## WORK INSTRUCTIONS:
Output the items below verbatim, starting at the line that contains "Click the error" and ending at the line that contains "tap(351, 799)". Include both of those lines.

>> begin INPUT MATERIAL

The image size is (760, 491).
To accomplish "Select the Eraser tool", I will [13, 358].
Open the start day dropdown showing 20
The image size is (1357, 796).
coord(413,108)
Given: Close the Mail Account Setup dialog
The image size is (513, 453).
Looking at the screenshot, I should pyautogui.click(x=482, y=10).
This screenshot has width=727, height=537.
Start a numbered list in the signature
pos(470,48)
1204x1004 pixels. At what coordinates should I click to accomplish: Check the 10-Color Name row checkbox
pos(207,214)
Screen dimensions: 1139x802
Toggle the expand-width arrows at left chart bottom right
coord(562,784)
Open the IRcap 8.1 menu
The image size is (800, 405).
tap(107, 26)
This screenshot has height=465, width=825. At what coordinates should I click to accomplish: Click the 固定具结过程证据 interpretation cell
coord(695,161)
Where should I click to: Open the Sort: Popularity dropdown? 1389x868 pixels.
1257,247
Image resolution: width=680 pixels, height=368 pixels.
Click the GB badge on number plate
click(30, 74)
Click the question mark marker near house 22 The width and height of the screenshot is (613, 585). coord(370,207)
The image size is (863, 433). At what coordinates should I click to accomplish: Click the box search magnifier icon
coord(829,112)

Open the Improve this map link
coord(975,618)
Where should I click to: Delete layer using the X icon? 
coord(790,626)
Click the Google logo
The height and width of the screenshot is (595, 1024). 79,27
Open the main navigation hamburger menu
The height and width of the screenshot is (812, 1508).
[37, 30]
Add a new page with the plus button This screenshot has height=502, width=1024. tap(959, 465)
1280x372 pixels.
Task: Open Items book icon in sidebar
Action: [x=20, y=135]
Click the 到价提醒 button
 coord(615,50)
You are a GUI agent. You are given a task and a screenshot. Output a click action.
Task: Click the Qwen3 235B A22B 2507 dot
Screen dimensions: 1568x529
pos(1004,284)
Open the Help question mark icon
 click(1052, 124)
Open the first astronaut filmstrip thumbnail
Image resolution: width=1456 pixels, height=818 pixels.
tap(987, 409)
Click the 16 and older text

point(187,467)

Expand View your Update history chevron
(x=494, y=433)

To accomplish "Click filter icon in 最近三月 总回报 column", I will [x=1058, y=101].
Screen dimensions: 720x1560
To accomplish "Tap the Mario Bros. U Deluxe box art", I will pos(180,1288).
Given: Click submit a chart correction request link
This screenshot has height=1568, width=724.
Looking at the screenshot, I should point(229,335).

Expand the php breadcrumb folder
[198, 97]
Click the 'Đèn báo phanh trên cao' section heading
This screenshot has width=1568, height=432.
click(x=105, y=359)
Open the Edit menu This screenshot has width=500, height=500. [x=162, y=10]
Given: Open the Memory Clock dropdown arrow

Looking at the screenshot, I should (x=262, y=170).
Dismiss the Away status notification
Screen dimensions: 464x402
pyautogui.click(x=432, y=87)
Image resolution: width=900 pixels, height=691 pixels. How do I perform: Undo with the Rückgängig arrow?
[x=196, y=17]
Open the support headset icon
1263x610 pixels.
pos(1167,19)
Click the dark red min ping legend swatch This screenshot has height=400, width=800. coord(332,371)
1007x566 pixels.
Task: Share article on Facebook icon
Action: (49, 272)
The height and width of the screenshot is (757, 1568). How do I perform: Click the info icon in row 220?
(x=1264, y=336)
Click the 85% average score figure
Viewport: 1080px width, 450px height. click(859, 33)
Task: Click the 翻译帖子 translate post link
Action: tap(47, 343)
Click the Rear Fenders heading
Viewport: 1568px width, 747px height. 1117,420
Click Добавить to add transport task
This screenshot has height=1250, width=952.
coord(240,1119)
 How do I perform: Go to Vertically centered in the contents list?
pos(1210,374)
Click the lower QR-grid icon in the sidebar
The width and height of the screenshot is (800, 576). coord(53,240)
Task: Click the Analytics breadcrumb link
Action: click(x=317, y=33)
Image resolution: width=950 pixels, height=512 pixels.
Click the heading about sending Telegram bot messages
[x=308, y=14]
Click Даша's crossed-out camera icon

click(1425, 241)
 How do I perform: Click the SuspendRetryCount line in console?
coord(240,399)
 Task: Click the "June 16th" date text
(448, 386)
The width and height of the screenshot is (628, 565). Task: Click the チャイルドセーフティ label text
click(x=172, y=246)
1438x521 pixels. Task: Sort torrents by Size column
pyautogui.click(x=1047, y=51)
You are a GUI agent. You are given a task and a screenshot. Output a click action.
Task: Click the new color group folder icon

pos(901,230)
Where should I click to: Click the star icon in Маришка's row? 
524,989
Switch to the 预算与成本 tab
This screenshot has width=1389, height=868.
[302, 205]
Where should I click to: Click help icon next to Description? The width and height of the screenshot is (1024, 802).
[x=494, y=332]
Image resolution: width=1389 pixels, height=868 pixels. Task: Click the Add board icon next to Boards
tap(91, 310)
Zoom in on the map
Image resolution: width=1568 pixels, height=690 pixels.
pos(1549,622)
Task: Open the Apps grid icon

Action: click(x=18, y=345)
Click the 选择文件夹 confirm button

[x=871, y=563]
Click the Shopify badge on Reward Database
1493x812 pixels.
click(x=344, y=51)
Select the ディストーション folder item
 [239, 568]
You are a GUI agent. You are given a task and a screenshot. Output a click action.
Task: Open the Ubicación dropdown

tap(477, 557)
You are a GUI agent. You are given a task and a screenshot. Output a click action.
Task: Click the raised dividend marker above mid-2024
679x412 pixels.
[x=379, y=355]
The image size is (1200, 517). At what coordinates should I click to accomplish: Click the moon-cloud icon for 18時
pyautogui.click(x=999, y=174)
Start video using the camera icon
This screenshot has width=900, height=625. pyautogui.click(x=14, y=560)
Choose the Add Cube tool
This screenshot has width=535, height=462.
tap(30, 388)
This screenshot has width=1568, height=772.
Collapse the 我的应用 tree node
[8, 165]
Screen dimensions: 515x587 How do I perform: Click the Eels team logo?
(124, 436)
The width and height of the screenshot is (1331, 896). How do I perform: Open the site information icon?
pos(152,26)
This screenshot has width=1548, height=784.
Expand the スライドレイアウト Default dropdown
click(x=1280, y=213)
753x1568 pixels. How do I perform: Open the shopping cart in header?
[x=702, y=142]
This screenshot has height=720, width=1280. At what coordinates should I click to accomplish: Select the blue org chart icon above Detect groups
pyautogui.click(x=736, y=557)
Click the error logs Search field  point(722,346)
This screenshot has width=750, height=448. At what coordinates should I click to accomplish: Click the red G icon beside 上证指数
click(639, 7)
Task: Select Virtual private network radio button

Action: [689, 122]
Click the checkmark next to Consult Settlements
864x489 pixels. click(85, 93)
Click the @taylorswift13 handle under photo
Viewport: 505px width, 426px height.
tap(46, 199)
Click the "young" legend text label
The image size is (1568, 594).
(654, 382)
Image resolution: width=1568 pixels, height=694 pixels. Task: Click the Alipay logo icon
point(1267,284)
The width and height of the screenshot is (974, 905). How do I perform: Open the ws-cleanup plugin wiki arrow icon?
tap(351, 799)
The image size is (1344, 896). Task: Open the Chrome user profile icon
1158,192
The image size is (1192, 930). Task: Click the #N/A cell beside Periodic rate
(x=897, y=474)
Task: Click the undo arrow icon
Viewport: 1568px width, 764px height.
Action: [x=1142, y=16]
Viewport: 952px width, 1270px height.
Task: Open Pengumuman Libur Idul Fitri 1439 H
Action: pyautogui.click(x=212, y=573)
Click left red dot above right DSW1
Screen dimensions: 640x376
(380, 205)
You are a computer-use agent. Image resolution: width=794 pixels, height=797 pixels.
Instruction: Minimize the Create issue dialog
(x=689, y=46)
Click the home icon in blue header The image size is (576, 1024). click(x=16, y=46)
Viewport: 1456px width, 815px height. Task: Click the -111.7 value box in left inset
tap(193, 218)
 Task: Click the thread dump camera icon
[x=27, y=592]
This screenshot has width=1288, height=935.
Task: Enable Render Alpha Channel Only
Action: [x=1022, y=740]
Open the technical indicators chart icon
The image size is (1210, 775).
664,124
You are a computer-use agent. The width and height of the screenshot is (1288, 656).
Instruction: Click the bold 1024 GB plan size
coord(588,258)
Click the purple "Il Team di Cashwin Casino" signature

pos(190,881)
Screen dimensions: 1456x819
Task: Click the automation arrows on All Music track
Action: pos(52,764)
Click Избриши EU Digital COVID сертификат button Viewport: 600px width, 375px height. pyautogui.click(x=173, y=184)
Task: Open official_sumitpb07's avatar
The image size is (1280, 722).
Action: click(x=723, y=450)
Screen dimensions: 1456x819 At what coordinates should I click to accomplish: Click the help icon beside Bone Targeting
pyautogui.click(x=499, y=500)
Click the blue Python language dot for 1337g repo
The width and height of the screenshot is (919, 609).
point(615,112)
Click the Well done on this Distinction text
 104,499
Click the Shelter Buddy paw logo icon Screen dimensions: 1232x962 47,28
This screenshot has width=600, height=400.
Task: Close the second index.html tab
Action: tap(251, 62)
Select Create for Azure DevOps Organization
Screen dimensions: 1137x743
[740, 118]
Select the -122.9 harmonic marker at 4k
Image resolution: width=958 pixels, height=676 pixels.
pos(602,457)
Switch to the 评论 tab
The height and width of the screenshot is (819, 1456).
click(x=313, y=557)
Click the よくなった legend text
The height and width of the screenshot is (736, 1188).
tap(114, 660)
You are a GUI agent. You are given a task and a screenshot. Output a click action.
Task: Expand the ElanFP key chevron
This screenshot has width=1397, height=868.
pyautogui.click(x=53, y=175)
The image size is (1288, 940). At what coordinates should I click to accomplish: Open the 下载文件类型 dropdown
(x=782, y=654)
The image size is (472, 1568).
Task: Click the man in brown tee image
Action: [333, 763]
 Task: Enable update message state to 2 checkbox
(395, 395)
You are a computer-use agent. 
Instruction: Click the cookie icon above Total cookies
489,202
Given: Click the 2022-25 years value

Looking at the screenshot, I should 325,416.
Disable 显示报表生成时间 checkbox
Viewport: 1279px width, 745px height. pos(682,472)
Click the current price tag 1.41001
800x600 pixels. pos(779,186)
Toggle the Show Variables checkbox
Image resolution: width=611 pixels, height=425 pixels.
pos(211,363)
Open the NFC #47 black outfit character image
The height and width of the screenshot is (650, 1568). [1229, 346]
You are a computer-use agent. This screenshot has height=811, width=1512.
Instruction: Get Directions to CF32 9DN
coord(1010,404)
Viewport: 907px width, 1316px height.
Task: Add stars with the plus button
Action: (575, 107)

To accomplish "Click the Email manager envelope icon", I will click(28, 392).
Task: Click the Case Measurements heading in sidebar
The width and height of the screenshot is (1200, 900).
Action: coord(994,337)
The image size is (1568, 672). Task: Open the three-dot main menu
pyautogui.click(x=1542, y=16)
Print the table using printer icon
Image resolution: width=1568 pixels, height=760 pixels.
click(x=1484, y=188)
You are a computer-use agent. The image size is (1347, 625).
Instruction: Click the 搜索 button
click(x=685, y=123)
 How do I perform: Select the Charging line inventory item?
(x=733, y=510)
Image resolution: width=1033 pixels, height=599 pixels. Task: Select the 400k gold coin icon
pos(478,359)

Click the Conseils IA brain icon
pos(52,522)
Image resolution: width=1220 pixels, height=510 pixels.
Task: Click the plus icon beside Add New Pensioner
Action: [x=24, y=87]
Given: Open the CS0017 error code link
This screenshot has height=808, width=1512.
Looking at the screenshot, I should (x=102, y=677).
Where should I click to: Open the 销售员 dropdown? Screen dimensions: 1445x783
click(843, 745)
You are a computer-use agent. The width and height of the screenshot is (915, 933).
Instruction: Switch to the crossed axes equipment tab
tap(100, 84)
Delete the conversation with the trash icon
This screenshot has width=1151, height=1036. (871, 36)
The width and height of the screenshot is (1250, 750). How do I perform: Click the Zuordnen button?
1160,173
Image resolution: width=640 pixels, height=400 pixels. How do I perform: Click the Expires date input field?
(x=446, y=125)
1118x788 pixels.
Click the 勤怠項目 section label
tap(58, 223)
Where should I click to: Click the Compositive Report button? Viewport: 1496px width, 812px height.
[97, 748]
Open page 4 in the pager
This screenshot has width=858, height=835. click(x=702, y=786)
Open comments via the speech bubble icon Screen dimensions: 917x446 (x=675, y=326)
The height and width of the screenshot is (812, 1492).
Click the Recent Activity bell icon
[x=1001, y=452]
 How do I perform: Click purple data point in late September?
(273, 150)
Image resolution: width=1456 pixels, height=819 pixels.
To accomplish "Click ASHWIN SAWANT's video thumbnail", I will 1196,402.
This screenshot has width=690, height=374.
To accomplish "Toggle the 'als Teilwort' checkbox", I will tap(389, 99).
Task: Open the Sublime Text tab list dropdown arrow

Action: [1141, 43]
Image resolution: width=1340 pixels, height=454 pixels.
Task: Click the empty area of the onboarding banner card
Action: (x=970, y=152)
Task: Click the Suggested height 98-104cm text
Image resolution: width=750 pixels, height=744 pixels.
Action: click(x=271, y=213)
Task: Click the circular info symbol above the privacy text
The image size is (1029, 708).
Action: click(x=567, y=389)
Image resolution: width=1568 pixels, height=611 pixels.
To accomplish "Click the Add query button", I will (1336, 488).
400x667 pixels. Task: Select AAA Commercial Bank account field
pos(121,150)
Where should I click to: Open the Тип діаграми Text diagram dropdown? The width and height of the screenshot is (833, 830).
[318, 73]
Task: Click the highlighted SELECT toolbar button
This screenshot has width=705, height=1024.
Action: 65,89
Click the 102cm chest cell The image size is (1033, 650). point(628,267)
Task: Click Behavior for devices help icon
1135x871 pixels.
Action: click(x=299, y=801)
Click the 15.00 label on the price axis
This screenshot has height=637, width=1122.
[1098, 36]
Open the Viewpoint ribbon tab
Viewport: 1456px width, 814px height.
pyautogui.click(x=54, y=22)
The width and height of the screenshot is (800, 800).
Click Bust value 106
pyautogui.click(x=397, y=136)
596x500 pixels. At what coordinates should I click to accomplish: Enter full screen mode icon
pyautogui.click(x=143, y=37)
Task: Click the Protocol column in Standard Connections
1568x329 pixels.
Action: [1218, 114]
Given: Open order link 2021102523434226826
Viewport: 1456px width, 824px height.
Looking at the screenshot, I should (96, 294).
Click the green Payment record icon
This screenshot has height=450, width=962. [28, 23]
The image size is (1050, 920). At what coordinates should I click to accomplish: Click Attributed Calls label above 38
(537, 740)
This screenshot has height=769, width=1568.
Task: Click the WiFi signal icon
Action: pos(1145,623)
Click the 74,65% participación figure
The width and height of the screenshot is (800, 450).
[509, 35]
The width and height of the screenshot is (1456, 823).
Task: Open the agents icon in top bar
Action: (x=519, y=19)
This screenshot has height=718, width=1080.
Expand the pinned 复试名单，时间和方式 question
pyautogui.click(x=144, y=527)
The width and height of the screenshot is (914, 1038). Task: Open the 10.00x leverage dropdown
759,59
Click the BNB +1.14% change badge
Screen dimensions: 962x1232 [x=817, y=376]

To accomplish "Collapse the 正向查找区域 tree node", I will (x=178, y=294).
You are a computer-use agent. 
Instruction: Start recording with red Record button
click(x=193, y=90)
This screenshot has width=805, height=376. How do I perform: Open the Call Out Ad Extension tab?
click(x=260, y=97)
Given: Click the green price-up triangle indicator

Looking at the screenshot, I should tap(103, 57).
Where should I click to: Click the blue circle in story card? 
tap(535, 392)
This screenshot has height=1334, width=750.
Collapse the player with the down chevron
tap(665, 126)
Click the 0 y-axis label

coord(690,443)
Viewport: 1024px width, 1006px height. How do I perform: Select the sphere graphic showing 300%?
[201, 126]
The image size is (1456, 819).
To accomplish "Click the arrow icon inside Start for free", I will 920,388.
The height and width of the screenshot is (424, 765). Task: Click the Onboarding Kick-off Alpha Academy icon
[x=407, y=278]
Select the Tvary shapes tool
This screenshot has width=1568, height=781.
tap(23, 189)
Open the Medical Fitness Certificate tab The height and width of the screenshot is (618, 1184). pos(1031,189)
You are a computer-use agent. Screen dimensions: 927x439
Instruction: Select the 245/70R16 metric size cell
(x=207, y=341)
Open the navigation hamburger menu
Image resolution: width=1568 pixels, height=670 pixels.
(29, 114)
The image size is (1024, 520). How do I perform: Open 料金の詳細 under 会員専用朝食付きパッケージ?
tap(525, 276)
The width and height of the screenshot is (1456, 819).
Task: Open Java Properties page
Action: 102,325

>> end INPUT MATERIAL

## ANSWER FOR THE TASK:
Click the error logs Search field  point(722,346)
This screenshot has width=750, height=448. At what coordinates should I click to accomplish: Click the red G icon beside 上证指数
click(639, 7)
Task: Select Virtual private network radio button

Action: [689, 122]
Click the checkmark next to Consult Settlements
864x489 pixels. click(85, 93)
Click the @taylorswift13 handle under photo
Viewport: 505px width, 426px height.
tap(46, 199)
Click the "young" legend text label
The image size is (1568, 594).
(654, 382)
Image resolution: width=1568 pixels, height=694 pixels. Task: Click the Alipay logo icon
point(1267,284)
The width and height of the screenshot is (974, 905). How do I perform: Open the ws-cleanup plugin wiki arrow icon?
tap(351, 799)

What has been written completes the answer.